*WHAT YOU NEED TO DO*
Output, exactly as written, the lines of the data below from the one containing "Products (177, 187)" to the end.

= = = = =

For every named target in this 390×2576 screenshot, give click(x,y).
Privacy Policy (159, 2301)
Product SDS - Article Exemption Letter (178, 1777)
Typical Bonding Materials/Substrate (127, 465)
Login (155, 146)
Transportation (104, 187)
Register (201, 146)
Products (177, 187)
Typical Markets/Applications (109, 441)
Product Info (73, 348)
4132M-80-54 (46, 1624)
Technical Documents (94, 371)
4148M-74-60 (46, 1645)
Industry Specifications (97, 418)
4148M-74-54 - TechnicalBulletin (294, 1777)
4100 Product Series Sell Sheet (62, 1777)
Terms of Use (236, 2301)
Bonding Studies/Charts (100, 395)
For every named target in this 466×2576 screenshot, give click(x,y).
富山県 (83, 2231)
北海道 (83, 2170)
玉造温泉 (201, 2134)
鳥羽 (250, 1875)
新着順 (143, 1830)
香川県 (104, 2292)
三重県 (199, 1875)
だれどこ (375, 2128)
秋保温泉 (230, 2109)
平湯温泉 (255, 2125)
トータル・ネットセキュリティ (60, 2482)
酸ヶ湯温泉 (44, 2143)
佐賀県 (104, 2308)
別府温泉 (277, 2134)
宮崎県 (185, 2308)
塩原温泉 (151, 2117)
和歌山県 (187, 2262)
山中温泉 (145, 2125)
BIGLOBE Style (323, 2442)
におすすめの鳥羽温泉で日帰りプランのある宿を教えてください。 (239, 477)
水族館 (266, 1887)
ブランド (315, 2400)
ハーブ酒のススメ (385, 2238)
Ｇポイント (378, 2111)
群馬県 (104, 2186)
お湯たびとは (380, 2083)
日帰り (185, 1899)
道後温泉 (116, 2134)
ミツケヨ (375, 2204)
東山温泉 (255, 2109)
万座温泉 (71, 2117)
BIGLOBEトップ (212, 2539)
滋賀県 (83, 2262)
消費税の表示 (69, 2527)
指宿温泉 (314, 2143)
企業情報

= = = = =

*ANSWER BELOW*
Products (177, 187)
Typical Markets/Applications (109, 441)
Product Info (73, 348)
4132M-80-54 (46, 1624)
Technical Documents (94, 371)
4148M-74-60 (46, 1645)
Industry Specifications (97, 418)
4148M-74-54 - TechnicalBulletin (294, 1777)
4100 Product Series Sell Sheet (62, 1777)
Terms of Use (236, 2301)
Bonding Studies/Charts (100, 395)
For every named target in this 466×2576 screenshot, give click(x,y).
富山県 (83, 2231)
北海道 (83, 2170)
玉造温泉 (201, 2134)
鳥羽 (250, 1875)
新着順 (143, 1830)
香川県 (104, 2292)
三重県 (199, 1875)
だれどこ (375, 2128)
秋保温泉 (230, 2109)
平湯温泉 (255, 2125)
トータル・ネットセキュリティ (60, 2482)
酸ヶ湯温泉 (44, 2143)
佐賀県 (104, 2308)
別府温泉 (277, 2134)
宮崎県 (185, 2308)
塩原温泉 (151, 2117)
和歌山県 (187, 2262)
山中温泉 (145, 2125)
BIGLOBE Style (323, 2442)
におすすめの鳥羽温泉で日帰りプランのある宿を教えてください。 (239, 477)
水族館 (266, 1887)
ブランド (315, 2400)
ハーブ酒のススメ (385, 2238)
Ｇポイント (378, 2111)
群馬県 (104, 2186)
お湯たびとは (380, 2083)
日帰り (185, 1899)
道後温泉 (116, 2134)
ミツケヨ (375, 2204)
東山温泉 (255, 2109)
万座温泉 (71, 2117)
BIGLOBEトップ (212, 2539)
滋賀県 (83, 2262)
消費税の表示 (69, 2527)
指宿温泉 (314, 2143)
企業情報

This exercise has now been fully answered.